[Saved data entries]

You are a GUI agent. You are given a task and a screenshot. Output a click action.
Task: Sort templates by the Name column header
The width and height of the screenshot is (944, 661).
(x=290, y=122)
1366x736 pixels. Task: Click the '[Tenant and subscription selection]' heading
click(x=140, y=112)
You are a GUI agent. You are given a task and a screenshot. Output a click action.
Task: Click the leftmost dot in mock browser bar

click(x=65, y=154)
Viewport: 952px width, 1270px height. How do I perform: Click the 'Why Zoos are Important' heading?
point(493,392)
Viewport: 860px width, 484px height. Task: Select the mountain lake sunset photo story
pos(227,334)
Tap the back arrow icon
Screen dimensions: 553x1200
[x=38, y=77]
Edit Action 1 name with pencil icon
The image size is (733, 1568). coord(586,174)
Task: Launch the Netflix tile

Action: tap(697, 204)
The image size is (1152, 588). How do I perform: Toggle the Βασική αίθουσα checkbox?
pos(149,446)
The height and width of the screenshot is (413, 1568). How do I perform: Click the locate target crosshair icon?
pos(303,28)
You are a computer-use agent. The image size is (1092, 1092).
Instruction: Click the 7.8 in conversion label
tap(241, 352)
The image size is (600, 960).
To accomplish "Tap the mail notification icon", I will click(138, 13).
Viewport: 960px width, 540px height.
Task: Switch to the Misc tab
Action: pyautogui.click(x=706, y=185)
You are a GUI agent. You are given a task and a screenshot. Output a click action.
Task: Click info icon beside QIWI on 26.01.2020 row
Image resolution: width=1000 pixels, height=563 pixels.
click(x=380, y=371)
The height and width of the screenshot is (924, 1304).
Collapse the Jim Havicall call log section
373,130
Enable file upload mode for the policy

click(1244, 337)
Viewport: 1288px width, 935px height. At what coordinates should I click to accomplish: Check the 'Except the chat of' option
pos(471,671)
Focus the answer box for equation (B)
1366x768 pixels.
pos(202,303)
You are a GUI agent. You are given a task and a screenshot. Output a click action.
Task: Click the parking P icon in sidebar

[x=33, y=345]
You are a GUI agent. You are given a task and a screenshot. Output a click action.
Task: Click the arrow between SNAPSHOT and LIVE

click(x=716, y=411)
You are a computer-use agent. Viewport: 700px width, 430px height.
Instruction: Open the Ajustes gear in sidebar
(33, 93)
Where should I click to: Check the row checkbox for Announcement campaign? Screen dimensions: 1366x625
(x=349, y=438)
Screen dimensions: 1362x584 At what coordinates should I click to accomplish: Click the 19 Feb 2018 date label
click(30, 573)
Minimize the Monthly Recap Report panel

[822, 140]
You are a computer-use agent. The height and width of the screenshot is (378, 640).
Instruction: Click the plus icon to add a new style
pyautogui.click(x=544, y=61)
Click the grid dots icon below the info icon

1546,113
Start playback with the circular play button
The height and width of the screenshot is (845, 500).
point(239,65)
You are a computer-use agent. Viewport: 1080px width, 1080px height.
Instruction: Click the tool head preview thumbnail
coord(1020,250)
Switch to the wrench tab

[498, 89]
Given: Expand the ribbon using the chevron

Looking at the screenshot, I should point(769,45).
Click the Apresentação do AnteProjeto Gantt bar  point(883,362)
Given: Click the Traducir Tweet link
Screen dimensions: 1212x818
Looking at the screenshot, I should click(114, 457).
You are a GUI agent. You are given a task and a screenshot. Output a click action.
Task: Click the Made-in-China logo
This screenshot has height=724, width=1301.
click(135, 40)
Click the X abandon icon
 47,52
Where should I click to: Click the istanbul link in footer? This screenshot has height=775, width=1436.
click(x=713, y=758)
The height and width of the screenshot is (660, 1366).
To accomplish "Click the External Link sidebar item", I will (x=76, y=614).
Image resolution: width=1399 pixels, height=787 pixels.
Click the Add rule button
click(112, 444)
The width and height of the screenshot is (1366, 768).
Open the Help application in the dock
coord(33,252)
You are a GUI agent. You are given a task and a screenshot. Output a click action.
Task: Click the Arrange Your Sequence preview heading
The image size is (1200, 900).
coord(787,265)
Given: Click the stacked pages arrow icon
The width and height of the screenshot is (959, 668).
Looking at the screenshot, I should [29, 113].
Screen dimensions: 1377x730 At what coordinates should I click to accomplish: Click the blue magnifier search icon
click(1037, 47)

- [PROBLEM TO SOLVE] The expected output is each line of the records above that includes the word "computer".

- [SOLUTION FOR THIS TASK]
You are a computer-use agent. The image size is (1092, 1092).
You are a computer-use agent. Viewport: 700px width, 430px height.
You are a computer-use agent. The height and width of the screenshot is (378, 640).
You are a computer-use agent. Viewport: 1080px width, 1080px height.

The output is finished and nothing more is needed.